Identified stakeholders: Citi Bike management, marketing teams, and city transportation planners.
Prepare Phase:
Data Cleaning: Removed over 3,500 duplicate records and filtered out rows with missing data, which could indicate errors in data entry.
Feature Engineering: Added variables like "weekday" to explore how ride patterns differ throughout the week.
Data Validation: Ensured the dataset was complete and aligned with the project’s objectives for effective analysis.
Process Phase:
Processed the data to ensure it was free from errors, such as duplicates or incomplete records.

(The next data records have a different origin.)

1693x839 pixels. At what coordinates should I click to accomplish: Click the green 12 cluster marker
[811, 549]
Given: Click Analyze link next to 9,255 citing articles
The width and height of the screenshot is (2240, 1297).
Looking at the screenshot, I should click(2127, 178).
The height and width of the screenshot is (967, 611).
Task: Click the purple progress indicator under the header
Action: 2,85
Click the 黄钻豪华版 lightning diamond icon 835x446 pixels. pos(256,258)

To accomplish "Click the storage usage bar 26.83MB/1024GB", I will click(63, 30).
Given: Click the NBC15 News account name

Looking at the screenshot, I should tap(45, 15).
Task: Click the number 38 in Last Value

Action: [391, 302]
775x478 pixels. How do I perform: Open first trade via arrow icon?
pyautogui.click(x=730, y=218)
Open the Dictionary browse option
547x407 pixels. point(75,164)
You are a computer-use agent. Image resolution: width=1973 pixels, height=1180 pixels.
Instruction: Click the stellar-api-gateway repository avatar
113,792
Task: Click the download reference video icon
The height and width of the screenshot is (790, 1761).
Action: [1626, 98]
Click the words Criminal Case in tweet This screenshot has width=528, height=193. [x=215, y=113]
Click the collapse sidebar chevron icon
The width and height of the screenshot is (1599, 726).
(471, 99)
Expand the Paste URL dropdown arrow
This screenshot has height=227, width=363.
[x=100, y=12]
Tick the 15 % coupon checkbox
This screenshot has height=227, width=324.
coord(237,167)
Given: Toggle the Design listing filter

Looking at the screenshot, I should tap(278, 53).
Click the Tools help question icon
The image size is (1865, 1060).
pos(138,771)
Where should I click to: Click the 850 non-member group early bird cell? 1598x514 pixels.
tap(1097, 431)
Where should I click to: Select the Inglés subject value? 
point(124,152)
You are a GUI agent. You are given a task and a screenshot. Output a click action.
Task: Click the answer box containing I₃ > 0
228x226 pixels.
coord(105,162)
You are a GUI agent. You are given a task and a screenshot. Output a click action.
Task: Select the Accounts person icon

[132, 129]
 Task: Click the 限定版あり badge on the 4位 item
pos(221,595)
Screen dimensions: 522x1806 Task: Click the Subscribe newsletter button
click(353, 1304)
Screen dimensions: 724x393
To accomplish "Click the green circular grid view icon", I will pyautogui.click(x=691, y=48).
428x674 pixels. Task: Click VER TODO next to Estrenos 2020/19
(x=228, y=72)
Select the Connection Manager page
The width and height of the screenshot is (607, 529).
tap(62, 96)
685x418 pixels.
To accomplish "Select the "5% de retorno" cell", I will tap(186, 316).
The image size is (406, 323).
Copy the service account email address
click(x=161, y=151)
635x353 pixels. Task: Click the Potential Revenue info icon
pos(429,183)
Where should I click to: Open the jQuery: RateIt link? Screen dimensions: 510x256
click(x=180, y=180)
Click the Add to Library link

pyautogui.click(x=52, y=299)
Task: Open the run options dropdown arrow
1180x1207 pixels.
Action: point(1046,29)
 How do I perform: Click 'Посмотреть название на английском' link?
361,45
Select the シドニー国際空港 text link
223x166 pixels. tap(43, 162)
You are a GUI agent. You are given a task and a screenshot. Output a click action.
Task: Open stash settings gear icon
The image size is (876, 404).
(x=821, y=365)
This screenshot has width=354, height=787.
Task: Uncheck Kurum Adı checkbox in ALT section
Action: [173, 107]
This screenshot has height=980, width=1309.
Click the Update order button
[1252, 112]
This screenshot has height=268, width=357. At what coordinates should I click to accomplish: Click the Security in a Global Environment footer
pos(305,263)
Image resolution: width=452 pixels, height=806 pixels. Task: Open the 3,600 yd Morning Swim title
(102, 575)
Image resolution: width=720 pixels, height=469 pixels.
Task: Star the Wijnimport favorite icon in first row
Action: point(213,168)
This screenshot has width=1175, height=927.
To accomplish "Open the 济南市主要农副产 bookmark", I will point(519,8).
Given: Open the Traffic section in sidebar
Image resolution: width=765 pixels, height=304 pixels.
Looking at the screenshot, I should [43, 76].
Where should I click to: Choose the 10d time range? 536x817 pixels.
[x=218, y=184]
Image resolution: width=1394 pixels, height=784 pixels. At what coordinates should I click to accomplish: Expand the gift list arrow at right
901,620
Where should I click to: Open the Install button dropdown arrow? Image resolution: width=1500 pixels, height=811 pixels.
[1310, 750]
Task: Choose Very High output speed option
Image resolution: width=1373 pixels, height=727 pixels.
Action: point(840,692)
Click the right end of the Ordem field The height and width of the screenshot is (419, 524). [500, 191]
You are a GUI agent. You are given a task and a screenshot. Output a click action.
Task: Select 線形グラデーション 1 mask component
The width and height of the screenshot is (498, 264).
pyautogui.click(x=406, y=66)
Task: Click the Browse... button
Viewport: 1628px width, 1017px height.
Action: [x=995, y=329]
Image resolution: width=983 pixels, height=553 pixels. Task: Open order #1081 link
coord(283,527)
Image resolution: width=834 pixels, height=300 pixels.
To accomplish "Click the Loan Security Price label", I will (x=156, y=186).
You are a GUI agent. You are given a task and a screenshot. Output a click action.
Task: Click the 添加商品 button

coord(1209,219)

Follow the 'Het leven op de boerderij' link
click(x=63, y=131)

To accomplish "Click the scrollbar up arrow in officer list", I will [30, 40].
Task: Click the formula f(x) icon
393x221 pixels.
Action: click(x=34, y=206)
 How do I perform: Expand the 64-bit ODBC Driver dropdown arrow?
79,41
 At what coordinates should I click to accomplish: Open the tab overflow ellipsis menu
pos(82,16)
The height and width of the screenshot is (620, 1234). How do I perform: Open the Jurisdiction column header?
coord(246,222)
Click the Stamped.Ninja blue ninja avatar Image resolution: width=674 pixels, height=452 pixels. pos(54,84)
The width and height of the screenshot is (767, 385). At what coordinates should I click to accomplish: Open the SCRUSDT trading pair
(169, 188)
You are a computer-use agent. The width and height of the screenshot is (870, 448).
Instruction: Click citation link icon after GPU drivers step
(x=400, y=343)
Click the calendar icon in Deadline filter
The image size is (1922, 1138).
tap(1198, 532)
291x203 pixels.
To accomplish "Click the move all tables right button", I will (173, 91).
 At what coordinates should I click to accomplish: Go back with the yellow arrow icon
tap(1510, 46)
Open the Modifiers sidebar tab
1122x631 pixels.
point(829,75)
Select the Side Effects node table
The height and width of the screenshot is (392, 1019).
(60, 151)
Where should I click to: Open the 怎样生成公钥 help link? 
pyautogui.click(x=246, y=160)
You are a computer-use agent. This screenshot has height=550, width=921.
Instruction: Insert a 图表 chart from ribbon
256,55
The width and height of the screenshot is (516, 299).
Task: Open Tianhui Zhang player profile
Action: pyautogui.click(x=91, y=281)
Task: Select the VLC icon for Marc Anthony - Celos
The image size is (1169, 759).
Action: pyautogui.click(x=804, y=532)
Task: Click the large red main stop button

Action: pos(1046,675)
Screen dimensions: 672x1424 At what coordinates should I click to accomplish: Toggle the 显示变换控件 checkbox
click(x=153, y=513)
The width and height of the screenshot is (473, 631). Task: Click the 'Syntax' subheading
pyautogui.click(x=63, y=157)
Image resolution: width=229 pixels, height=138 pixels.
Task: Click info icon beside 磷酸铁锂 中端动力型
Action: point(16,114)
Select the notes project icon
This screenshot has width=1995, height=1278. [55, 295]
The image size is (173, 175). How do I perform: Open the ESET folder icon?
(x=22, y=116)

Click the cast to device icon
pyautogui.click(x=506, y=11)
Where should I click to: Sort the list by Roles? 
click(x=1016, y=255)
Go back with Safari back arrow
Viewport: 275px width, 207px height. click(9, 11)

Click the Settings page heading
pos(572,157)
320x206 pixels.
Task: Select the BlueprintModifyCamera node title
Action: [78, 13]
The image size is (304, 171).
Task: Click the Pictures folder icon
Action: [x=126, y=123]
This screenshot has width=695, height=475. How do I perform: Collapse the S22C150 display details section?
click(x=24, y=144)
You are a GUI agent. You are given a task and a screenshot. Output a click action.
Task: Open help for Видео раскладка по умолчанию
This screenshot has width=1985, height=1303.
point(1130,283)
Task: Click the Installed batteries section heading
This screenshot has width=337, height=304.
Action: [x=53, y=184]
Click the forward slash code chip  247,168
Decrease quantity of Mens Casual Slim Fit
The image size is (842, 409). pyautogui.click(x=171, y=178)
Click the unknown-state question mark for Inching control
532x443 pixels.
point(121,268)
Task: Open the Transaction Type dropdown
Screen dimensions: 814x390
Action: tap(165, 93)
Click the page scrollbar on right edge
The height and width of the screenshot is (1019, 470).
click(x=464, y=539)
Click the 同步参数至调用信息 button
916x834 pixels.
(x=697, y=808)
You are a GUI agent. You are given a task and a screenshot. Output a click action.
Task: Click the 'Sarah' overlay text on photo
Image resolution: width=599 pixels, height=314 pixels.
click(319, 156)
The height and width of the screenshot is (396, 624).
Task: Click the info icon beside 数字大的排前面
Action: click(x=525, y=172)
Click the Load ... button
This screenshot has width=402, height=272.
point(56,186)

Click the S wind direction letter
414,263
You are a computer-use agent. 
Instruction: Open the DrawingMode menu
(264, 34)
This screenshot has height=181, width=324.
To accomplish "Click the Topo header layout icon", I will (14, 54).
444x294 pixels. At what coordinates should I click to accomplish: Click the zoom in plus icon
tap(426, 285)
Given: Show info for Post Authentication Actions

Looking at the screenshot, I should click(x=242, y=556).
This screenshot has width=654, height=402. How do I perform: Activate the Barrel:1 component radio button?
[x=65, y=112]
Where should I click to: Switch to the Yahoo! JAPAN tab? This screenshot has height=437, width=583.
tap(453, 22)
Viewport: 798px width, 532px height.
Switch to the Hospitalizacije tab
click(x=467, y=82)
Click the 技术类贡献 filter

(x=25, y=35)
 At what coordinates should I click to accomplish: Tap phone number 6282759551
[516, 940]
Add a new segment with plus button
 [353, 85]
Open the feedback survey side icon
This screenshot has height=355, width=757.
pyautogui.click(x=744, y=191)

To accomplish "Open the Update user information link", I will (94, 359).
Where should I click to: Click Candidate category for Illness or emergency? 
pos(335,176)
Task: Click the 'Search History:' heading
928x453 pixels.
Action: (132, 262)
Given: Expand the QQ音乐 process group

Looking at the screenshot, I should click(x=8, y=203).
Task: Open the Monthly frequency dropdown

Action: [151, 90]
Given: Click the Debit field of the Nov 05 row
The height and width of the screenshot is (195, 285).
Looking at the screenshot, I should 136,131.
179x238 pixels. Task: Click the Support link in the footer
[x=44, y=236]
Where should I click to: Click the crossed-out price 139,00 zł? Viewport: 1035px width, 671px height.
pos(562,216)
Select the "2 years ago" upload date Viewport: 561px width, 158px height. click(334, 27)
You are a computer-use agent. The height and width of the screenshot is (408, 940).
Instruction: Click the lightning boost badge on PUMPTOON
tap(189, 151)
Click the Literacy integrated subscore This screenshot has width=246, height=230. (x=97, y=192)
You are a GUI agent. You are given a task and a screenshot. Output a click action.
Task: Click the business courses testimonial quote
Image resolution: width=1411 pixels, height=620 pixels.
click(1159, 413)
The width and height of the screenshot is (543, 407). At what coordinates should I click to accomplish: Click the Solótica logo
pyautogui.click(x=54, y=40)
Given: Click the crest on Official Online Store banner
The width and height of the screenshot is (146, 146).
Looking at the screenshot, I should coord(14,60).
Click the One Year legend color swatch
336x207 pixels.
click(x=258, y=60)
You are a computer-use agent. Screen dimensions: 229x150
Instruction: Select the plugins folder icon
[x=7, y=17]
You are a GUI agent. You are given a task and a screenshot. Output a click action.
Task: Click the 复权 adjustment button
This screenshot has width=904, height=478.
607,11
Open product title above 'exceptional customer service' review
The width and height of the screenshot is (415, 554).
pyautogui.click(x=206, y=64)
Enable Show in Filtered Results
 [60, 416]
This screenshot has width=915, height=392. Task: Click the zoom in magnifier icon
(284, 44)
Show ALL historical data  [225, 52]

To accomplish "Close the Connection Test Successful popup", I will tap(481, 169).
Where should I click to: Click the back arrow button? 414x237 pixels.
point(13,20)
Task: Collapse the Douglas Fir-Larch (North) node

Structured the data to facilitate analysis by breaking down ride data by user types, age groups, and days of the week.
Analyze Phase:
Descriptive Statistics: Calculated summary statistics (mean, median, mode) for ride duration, age, and other relevant variables.
Pivot Tables: Used to segment data by age, user type, and day of the week, uncovering patterns in ride duration and popular pick-up locations.
Trend Analysis: Explored bike rent trends over time and identified the relationship between age and trip duration.
Analysis and Visualizations
Popular Pick-Up Locations:
The most popular pick-up stations are located in busy, commuter-heavy areas such as Grove St Path, Exchange Place, Sip Ave, Hamilton Park, and Morris Canal. These locations likely serve both daily commuters and tourists due to their accessibility.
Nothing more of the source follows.